— EXERCISE AIM —
Rewrite the 1987 PBA All-Filipino Conference text below, beginning at the words "The 1987 Philippine" and stopping after "for each team.". Replace "tournament" with "competition".

- Duration: July 12 – September 8, 1987
- TV partner(s): Vintage Sports (PTV)

Finals
- Champions: Great Taste Coffee Makers
- Runners-up: Hills Bros. Coffee Kings

PBA All-Filipino Conference chronology
- < 1986 1988 >

PBA conference chronology
- < 1987 Open 1987 PBA/IBA >

= 1987 PBA All-Filipino Conference =

The 1987 Philippine Basketball Association (PBA) All-Filipino Conference was the second conference of the 1987 PBA season. It started on July 12 and ended on September 8, 1987. The tournament is an All-Filipino format, which doesn't require an import or a pure-foreign player for each team.

==Format==
The following format will be observed for the duration of the conference:
- The teams were divided into 2 groups.

Group A:
1. Hills Bros. Coffee Kings
2. Magnolia Ice Cream Makers
3. Tanduay Rhum Makers

Group B:
1. Formula Shell Spark Aiders
2. Ginebra San Miguel
3. Great Taste Coffee Makers

- Teams in a group will play against each other once and against teams in the other group twice; 8 games per team; Teams are then seeded by basis on win–loss records. Ties are broken among point differentials of the tied teams. Standings will be determined in one league table; teams do not qualify by basis of groupings.
- The team with the worst record will be eliminated after the elimination round.
- Semifinals will be two round robin affairs with the remaining five teams.

— INFORMATION PROVIDED —
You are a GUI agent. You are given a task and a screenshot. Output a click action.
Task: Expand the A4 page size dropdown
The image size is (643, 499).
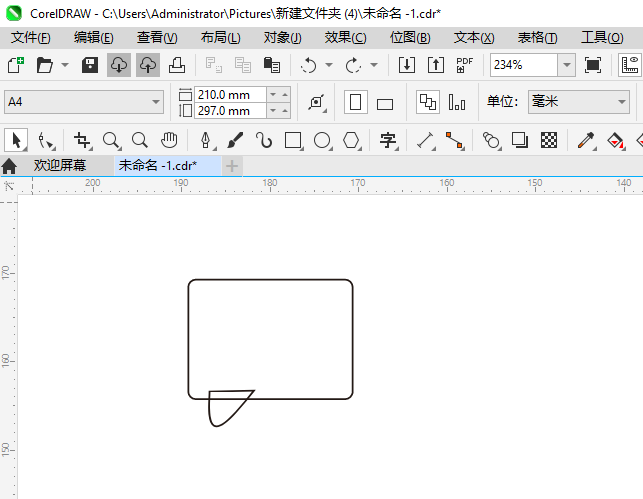click(x=156, y=102)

— EXERCISE ANSWER —
The 1987 Philippine Basketball Association (PBA) All-Filipino Conference was the second conference of the 1987 PBA season. It started on July 12 and ended on September 8, 1987. The competition is an All-Filipino format, which doesn't require an import or a pure-foreign player for each team.